Había cuatro mujeres sentadas con los ojos vendados, una a cada lado de la mesa, pero yo solo podía mirarla a ella. Las otras tres repiqueteaban los dedos contra el tablero, se frotaban las manos, intentaban secarse el sudor de la frente o rascarse los ojos a través del pañuelo; ella en cambio se mostraba serena, respirando pausadamente con una sonrisa confiada.
El Ruso colocó una bandeja en el centro de la mesa.
—Ya saben las normas. Pueden empezar —dijo.
Ella estiró la mano hacia la bandeja, deslizó los dedos entre el hielo picado y cogió su primera ostra. Como si esa fuera una señal, se apagaron a la vez todos los murmullos de la sala. Empezó acercándose la concha hasta casi rozarla con la nariz y aspiró profundamente. Sus labios carnosos se abrieron en una larga exhalación y a continuación dejó asomar la lengua. Primero acarició con ella el nácar, deslizándola muy despacio hacia adelante, como tratando de retrasar el momento de rozar la superficie viscosa de la ostra. Cuando alcanzó su presa, la lengua se introdujo por debajo consiguiendo separar el molusco de la concha con una destreza prodigiosa. Entonces, su boca se abrió alrededor de la ostra, sus dientes la rozaron con mucha delicadeza, como si la acariciara, empujándola hacia los labios, que se cerraron con la presión justa para sujetarla sin dañarla. A continuación, empezó a sorberla lentamente, hasta atraparla por completo.
No podía ver sus ojos, pero le imaginaba una expresión de placer ante esa exótica mezcla de amargo y salado que por un momento creí estar saboreando yo también. Masticó cuatro, cinco, seis veces, y entonces inclinó la cabeza hacia atrás, exhibiendo toda la extensión de su cuello, y tragó. Todas las miradas estaban puestas en ella.
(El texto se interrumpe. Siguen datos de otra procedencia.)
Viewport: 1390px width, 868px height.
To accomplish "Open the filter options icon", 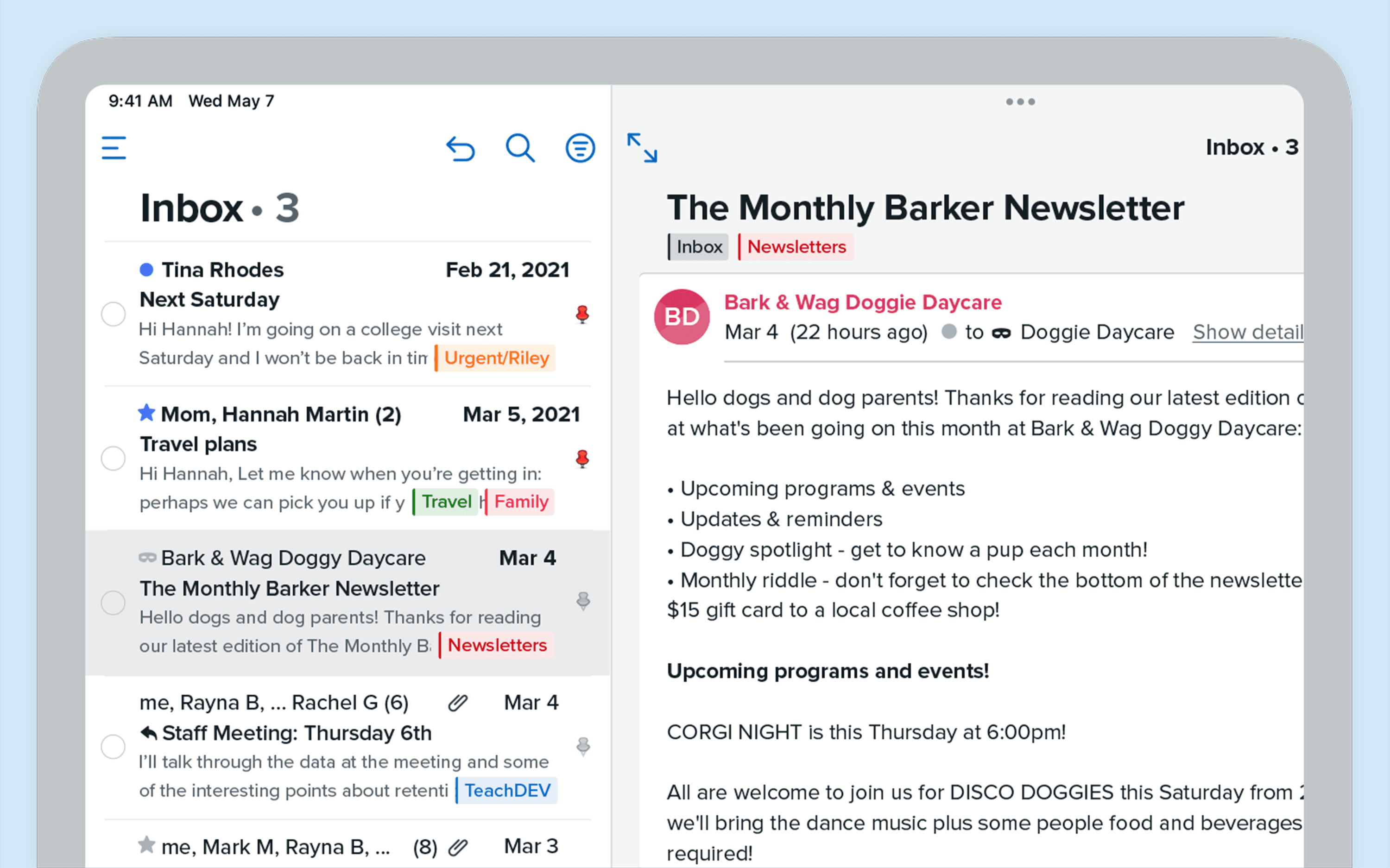I will point(580,149).
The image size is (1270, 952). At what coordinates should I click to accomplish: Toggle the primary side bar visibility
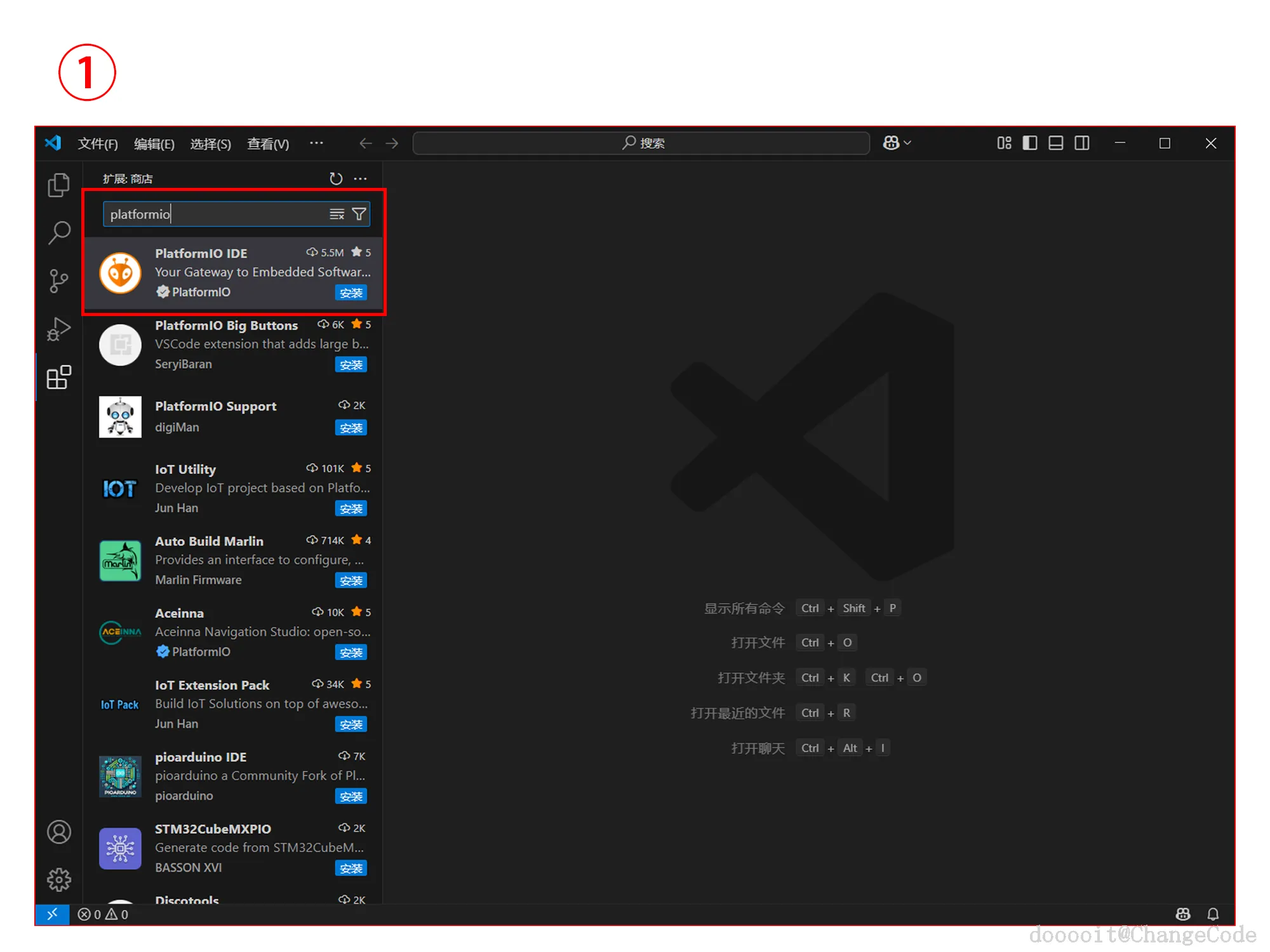pos(1029,143)
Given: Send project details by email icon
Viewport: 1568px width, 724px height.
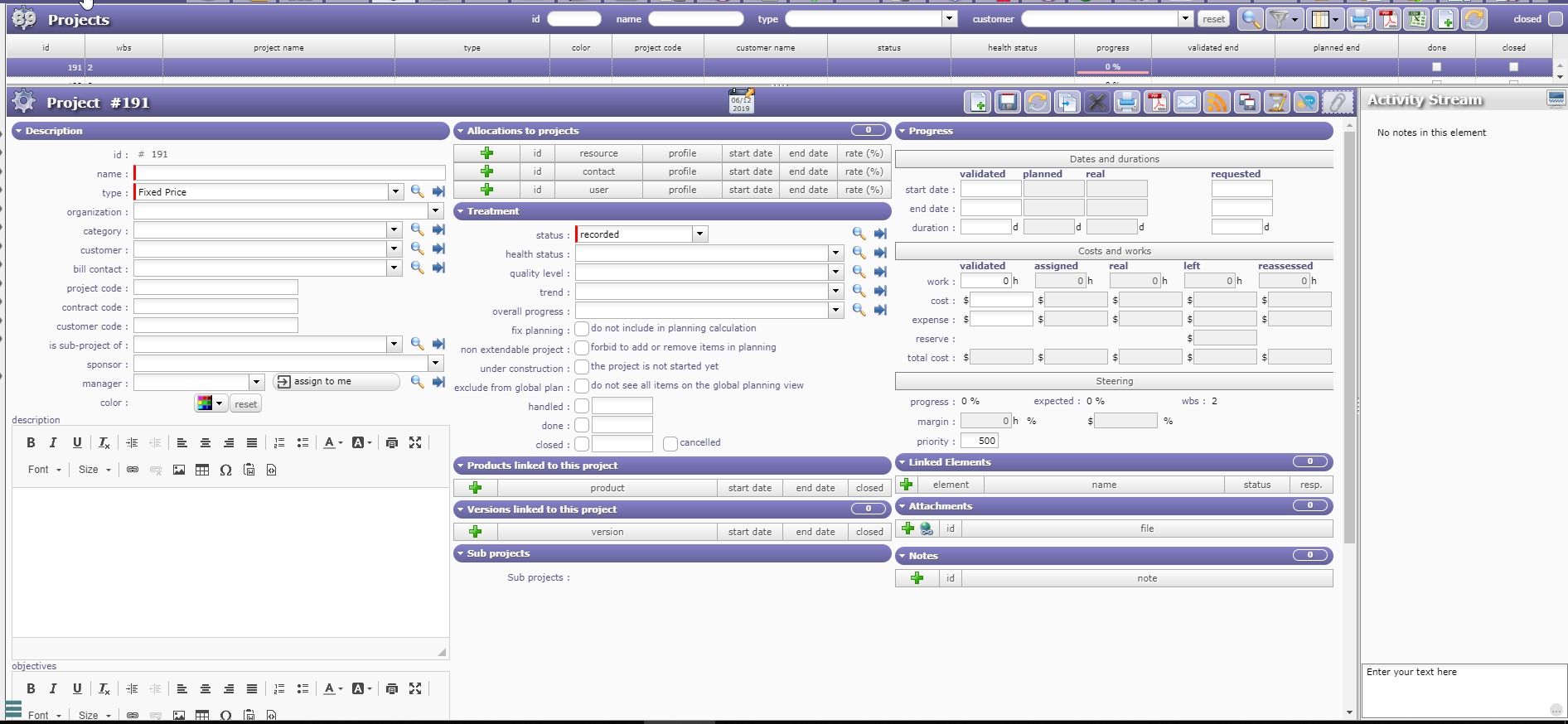Looking at the screenshot, I should click(1187, 103).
Las otras tres mujeres habían terminado hacía rato y debían estar impacientándose, pero ella aún dedicó unos segundos a relamerse mientras suspiraba, o más bien jadeaba, con la concha todavía en la mano. Por fin la depositó sobre la mesa y sonrió, sin duda sabiéndose observada y admirada.
—Ya pueden seguir —ordenó el Ruso.
Ella aún tenía la mano sobre la bandeja de hielo, cuando la mujer morena a su derecha cayó al suelo fulminada.
Al instante, el dinero empezó a cambiar de manos y la sala se fue vaciando, pero yo permanecí inmóvil durante unos minutos, sin poder apartar la mirada de aquella diosa, que terminaba de devorar su segunda ostra.